PROMPT 1: In the Bancor forum thread, condense the paragraph that begins "See, when you make a trade" into a shorter version that keeps its main facts.
PROMPT 2: Continue the Bancor forum thread, picking up right after its final sentence.

EXTRACT TO READ:
85  Alternate cryptocurrencies / Tokens (Altcoins) / Re: [ANN] Bancor | Protocol for Smart-tokens, solving the liquidity problem on: May 25, 2017, 05:42:06 AM
How will the price regulation mechanism of Bancor impact and be impacted by the pump & dumps schemes which have always been so frequent in cryptos?

This is actually one pretty cool aspect of Bancor's price discovery algorithm: it makes pump & dump operations a lot less feasible.

See, when you make a trade with a smart token contract, the price is calculated as if you made an infinite amount of very tiny trades. With each tiny trade, the price for the next goes up slightly. So, if you try to pump or dump, the price will rise with the size of your order & you'll wind up paying a price that takes into account the amount you've bought/sold.

Therefore it'll be extremely expensive to attempt to manipulate the price via pump/dump schemes.
86  Alternate cryptocurrencies / Tokens (Altcoins) / Re: [ANN] Bancor | Protocol for Smart-tokens, solving the liquidity problem on: May 22, 2017, 05:09:11 AM
May I ask how long could it be from ICO to getting listed on exchange? I know there's no rule to that, but what would be the approx. time, on average?

Thats totally up to exchanges. Though its worth noting that BANCOR tokens will always be tradable for ETH via the Bancor smart tokens' contract.
87  Alternate cryptocurrencies / Tokens (Altcoins) / Re: [ANN] Bancor | Protocol for Smart-tokens, solving the liquidity problem on: May 21, 2017, 06:58:23 AM
New Bancor blog post: Smart Tokens 101

https://blog.bancor.network/smart-tokens-101-63edc2cc5a89
88  Alternate cryptocurrencies / Tokens (Altcoins) / Re: [ANN] Bancor | Protocol for Smart-tokens, solving the liquidity problem on: May 18, 2017, 09:09:24 AM
They were going to release information about min and max cap of the project did they release that info already/?

Announcement on that here: https://bitcointalk.org/index.php?topic=1789222.msg19042838#msg19042838
89  Alternate cryptocurrencies / Tokens (Altcoins) / Re: [ANN] Bancor | Protocol for Smart-tokens, solving the liquidity problem on: May 18, 2017, 09:08:31 AM
Bancor is nothing more than a merger of 2 already existing platforms. First is the ability to seamlessly swap one token for another. This is what shapeshift does and it does it very well. Second you will have the ability to create any tokens you want with ease. This is what the waves platform does. Waves platform is also a dex where the created tokens can be traded. Sorry but Bancor sounds like a loser to me

First: the diff between Bancor and everything else that enables a swapping of tokens is that Bancor allows for a swapping of tokens WITHOUT needing to find a counterparty. This means that even small market-cap currencies with low trading volumes (think of the countless community/complimentary/business-based currencies for example) is always completely liquid.

PROVIDED DATA:
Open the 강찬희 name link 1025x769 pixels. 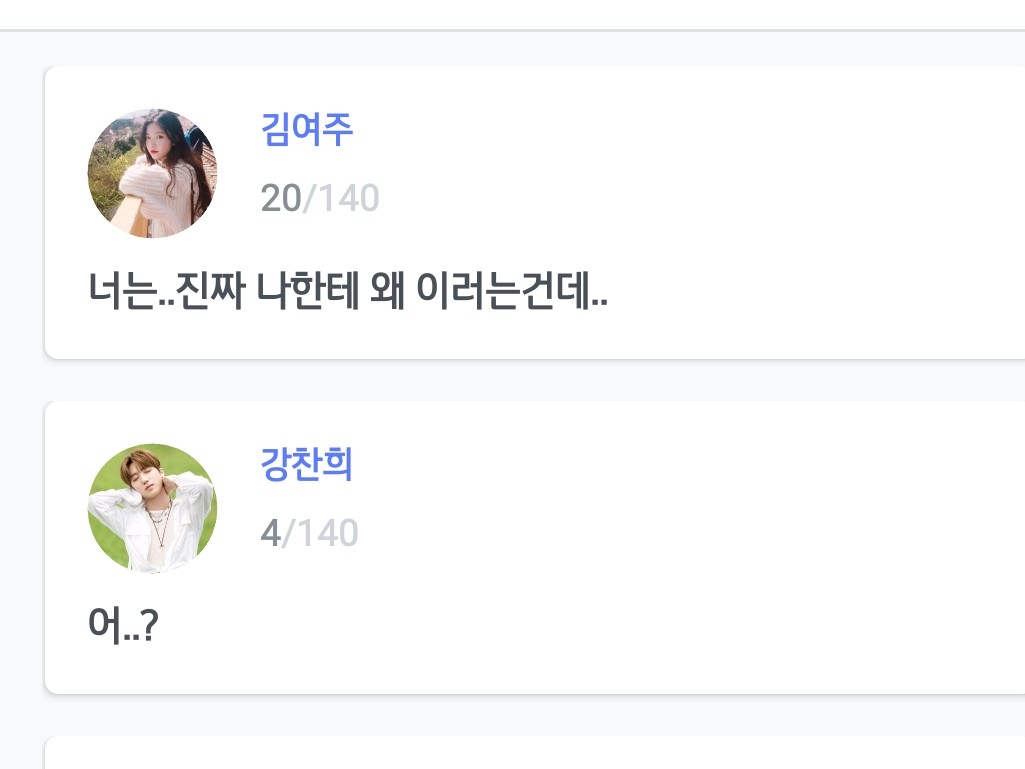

RIGHT ANSWER 1: A trade with a smart token contract is priced as if it were an infinite series of very tiny trades, and each one raises the price slightly for the next. So the price climbs with the size of a pump or dump order, and the trader ends up paying a price that reflects the amount bought or sold.

RIGHT ANSWER 2:
Second: same as first. Yes Waves enables trade, but its still P2P and requires a counterparty.

---

Additionally, there's the heretofore unheard of use cases like creating Token Baskets (like decentralized ETFs), and creating a currency that is minted/destroyed constantly based on demand;
90  Alternate cryptocurrencies / Tokens (Altcoins) / Re: [ANN] Bancor | Protocol for Smart-tokens, solving the liquidity problem on: May 18, 2017, 09:04:38 AM
when tokens are traded on the exchange relative to BTC, understandable pricing mechanism. is the flagship and the others were compared. Here, we propose the creation of crosscourse. Prices will be based on courses that are on the exchanges? If so , then not all tokens are liquid and the prices of some are very different in the exchanges, will average?

The network will only work with tokens which are received by smart contracts on everyone, crosscourse to zec, litecoin, Dash will not be used? what will happen to the tokens of other platforms different from etherium?

If I understand you're question correctly, you're asking how the inevitable price differences between smart tokens internal prices & their prices on exchanges.

The answer is the same as the solution to price differences between exchanges: arbitrage bots. When there is profit to be made by a difference in price, these bots automatically come and make trades until they've evened out the prices (and so it is no longer profitable).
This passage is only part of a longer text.